Incoming: The Defense Department Must Step Boldly Toward Information Technology Modernization
In today’s increasingly complex, dynamic and digital-centric world, the Defense Department’s success will hinge on how well it takes on the characteristics of an agile workforce. This requires qualities such as agility, responsiveness, efficiency, resiliency, innovation and hyperawareness of the many environments it inhabits.
Information technology, smartly managed, can deliver all these capabilities. So it is no surprise that in the most successful agencies, technology is leading the charge toward new business models and new ways of thinking and working.
Information technology is no longer just an enabler. It is fundamental to how federal agencies operate. And as technology continues to rapidly advance, we are witnessing the role of information technology shift accordingly to become a leading change agent.
Five years ago, when I was serving as the CIO/G-6 for the Army, all technology resources were required to be government-owned and operated. Today, as we confront the rapid digitization of everything, there is a growing recognition of the value of acquiring software-as-a-service (SaaS), platform-as-a-service (PaaS) and infrastructure-as-a-service (IaaS). These approaches just make sense. I am personally realizing that everything-as-a-service (EaaS) is the way to deliver information technology. The Defense Department cannot afford to invest in every rapid-fire technology advancement, but it cannot afford to miss out on them either.
Defense Department leaders, like those at other agencies, generally understand the need to modernize. But they contend with well-known obstacles such as budget constraints, cultural and organizational resistance, competing priorities, and scant expertise and confusion with modern technologies and the innovative models used to deliver them.
These challenges clearly hamper progress. My company recently surveyed 200 federal government information technology executives across defense and civilian agencies about the state of their information technology, and the results were notable. Broadly speaking, federal agencies are making some limited progress with information technology modernization, yet significant gaps persist in aligning their technology priorities with mission objectives.
For example, most federal information technology organizations—70 percent of those surveyed—still view themselves as mission enablers rather than change agents within their agencies.
Also, the commercial cloud is seeing limited adoption among federal agencies. More than half of the respondents—54 percent—run 25 percent or less of their infrastructure in the cloud. Moreover, only one in five respondents can be considered pacesetters, with half or more of their systems running in commercial cloud infrastructures.

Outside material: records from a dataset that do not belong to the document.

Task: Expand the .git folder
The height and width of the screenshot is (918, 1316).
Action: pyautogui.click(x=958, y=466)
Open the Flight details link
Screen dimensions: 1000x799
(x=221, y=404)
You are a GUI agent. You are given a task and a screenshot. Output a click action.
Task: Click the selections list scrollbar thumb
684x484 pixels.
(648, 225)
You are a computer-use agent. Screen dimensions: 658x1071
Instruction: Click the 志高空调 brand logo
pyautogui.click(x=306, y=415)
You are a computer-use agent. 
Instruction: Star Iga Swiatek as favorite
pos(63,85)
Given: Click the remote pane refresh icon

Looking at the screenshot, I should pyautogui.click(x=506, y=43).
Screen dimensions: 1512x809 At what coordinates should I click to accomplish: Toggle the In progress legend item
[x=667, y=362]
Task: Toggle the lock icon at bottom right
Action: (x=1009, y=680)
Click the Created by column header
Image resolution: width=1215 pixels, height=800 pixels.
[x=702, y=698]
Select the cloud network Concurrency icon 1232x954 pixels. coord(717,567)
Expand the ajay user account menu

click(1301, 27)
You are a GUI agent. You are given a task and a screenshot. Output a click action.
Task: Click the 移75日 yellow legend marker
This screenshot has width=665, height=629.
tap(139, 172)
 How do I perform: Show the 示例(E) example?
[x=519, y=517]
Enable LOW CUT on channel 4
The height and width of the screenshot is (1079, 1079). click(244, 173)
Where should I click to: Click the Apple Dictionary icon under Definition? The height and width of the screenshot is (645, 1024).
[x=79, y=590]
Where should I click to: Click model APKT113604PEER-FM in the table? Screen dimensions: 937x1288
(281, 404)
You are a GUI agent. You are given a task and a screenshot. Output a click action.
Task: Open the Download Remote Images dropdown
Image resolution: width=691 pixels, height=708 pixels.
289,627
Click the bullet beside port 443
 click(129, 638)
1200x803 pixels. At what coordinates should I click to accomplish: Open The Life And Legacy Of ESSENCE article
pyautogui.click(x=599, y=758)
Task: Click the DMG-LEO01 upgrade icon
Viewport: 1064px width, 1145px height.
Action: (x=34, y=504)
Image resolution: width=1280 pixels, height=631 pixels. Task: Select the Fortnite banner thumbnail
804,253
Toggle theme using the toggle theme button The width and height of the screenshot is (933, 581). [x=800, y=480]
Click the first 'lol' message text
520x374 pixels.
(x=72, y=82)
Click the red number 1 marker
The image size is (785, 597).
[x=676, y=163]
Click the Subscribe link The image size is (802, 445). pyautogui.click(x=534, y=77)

Other modernization avenues, such as SaaS applications, digital platforms and self-service analytics, remain largely untapped.
Respondents said the amount, pace and scope of change affecting their information technology infrastructures, strategies, organizations and operations are significantly less than the technology changes they see affecting their personal lives.
So what can information technology leaders within the Defense Department do to better deliver on the promise of modernization? They must reimagine how they operate and deliver value.
They can accomplish this by becoming business leaders within their departments. That means drawing clear lines between technology and mission outcomes, leveraging their deep understanding of technology’s potential to educate other agency leaders about the art of the possible and crafting strong strategies and business cases for their modernization priorities.
Information technology leaders also should embrace new objectives. All aspects of the enterprise are becoming digitized, so leaders and their staffs must forge new and extensive partnerships and collaborations. This means shifting to shared vision and objectives with a greater focus on impact and outcomes, not just performance. An effective way to accelerate this is by deploying information technology talent directly into the mission, business and operations, where they can work together to achieve common goals.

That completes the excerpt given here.